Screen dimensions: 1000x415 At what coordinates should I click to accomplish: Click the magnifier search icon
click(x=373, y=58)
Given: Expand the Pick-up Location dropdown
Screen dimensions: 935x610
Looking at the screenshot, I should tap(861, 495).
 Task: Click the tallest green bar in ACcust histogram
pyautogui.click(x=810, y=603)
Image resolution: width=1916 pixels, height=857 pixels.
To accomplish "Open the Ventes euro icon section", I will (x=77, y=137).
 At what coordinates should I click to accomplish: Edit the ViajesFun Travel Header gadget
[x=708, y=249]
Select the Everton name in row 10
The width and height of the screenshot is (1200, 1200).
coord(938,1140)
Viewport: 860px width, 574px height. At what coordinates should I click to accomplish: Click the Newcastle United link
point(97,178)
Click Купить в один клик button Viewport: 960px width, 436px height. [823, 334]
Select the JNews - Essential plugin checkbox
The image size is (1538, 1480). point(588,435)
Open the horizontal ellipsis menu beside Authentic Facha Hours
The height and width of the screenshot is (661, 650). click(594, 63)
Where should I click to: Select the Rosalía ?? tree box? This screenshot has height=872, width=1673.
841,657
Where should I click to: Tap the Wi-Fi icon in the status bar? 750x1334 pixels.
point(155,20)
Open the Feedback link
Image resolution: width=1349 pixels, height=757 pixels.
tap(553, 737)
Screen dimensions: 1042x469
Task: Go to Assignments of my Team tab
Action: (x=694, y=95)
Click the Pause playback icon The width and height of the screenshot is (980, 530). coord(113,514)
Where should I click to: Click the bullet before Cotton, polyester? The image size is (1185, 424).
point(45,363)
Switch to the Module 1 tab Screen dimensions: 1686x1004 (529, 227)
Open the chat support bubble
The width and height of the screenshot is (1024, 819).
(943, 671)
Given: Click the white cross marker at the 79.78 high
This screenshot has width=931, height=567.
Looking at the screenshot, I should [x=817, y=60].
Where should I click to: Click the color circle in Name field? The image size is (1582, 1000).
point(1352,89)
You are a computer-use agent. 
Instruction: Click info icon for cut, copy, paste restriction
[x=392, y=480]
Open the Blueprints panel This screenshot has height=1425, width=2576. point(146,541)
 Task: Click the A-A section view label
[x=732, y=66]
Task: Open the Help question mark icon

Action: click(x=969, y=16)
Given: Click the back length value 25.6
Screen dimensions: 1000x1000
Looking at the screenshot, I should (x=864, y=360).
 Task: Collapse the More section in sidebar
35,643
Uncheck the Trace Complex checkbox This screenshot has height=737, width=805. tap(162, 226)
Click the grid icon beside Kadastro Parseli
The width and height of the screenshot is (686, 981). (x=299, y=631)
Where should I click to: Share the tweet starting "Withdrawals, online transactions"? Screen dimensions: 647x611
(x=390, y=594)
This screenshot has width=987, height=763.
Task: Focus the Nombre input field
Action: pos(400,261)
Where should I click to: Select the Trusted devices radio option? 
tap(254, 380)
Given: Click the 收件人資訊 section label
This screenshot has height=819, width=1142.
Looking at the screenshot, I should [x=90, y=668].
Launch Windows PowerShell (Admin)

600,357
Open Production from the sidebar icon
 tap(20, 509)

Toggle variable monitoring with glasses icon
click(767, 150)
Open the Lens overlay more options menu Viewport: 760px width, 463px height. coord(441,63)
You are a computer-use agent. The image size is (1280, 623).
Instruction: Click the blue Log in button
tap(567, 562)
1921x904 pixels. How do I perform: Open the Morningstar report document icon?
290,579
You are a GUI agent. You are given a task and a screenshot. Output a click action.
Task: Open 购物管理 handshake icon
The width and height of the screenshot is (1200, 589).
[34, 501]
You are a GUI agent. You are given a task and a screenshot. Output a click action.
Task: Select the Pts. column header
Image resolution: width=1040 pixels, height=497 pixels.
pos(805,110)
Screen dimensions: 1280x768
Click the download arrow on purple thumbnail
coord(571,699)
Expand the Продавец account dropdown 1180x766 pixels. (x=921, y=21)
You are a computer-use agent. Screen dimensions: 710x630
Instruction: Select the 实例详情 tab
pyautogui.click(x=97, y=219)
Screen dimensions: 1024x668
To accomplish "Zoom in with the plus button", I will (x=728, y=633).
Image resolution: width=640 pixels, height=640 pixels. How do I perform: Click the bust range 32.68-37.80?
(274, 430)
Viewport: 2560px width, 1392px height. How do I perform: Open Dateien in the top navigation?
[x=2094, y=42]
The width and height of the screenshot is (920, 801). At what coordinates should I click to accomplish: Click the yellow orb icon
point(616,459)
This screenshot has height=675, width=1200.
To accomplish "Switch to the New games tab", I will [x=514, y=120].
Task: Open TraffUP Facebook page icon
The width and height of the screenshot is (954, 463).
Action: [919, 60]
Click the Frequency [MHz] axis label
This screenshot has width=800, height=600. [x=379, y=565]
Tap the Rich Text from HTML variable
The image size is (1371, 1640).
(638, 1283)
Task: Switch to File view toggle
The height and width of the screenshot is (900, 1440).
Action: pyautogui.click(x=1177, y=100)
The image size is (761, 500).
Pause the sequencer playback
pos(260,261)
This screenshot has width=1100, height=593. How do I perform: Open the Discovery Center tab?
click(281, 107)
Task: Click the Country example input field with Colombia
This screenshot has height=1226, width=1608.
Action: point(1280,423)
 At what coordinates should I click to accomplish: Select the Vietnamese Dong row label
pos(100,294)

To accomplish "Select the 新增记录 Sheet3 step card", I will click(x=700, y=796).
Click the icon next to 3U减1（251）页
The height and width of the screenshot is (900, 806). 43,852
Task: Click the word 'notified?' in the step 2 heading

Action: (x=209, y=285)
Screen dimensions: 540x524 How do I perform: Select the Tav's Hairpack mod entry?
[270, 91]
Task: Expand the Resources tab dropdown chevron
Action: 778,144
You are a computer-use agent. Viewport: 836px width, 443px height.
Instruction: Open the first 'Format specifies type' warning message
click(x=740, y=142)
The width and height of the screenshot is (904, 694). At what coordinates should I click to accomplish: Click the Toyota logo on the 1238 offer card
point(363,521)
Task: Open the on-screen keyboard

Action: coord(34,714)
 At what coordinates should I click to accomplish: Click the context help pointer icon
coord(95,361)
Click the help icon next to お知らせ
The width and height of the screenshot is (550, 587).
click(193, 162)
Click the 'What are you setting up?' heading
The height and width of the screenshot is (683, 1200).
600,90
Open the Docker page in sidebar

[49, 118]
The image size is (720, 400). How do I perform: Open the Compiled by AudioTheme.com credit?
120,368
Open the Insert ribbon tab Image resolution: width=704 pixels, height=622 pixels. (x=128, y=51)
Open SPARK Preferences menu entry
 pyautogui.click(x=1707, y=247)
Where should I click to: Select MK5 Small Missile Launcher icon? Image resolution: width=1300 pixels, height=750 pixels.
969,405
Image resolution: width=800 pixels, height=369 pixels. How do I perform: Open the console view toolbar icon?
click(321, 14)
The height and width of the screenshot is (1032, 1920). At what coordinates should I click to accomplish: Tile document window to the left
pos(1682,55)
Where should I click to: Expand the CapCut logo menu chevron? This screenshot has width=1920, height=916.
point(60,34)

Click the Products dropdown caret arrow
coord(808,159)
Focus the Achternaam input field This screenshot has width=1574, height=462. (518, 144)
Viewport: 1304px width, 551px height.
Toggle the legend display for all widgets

• • • •

## EXERCISE GOAL
Working from the listing, state how many lines include "computer". The reply must be that number alone.

## SOLUTION BELOW
4